Segment Start: SUPPLIED MATERIAL
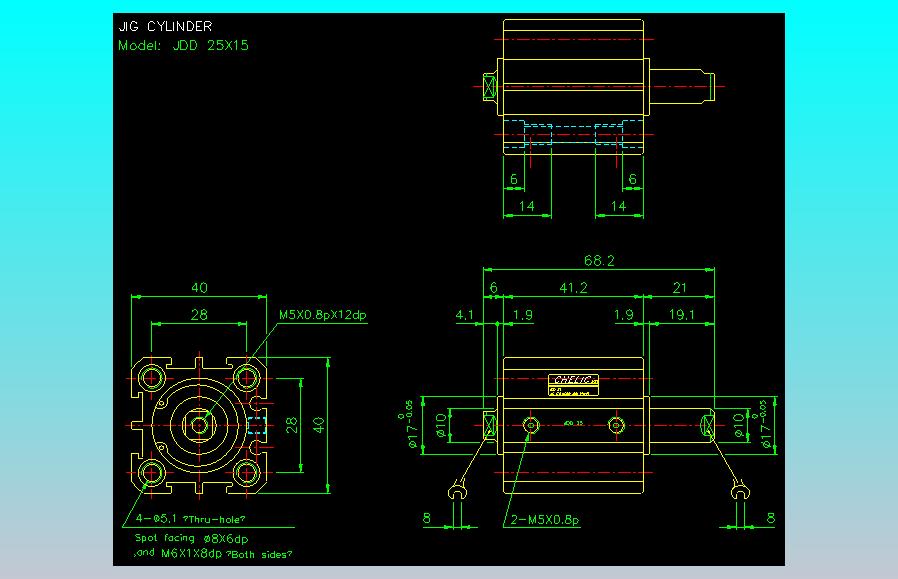Select the Spot facing ø8X6dp note
The image size is (898, 579).
point(191,538)
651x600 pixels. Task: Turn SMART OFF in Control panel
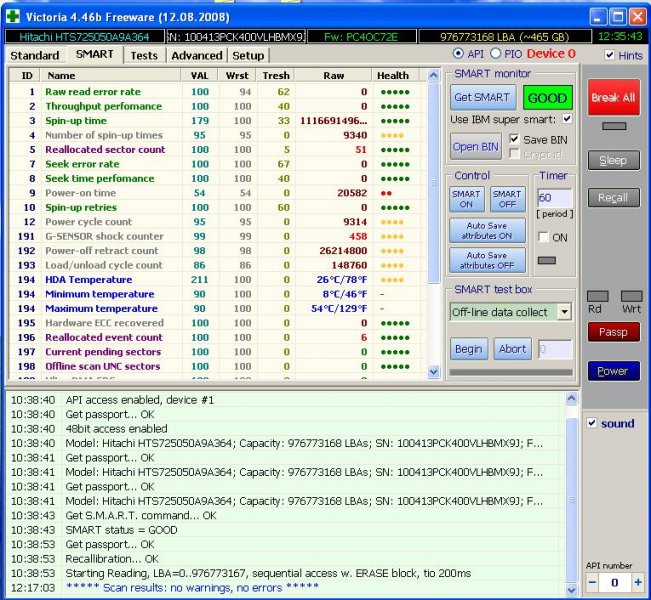(507, 199)
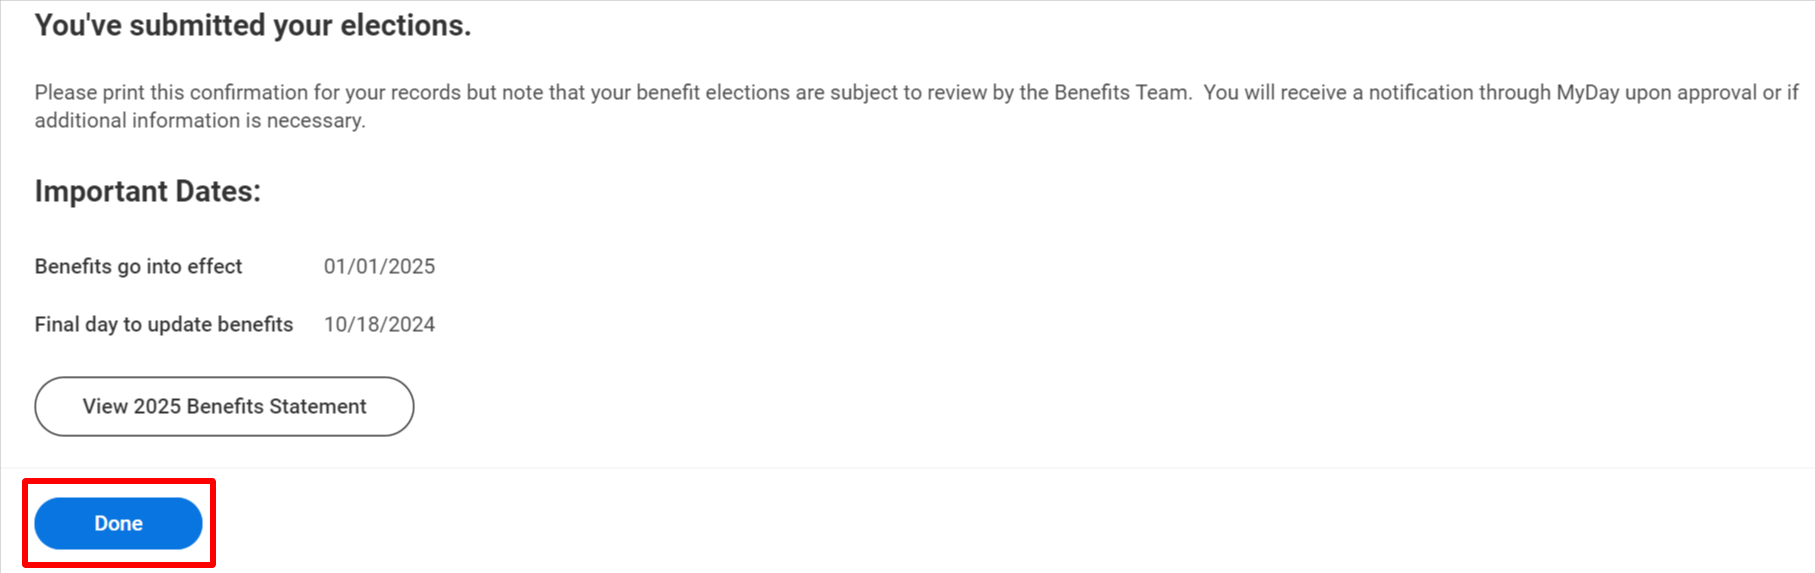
Segment End: SUPPLIED MATERIAL
The answer must be the exact lines from the line with "651x600 pixels. Task: Turn" to the final line of the data, both ends included, with no pictures.

651x600 pixels. Task: Turn SMART OFF in Control panel
(507, 199)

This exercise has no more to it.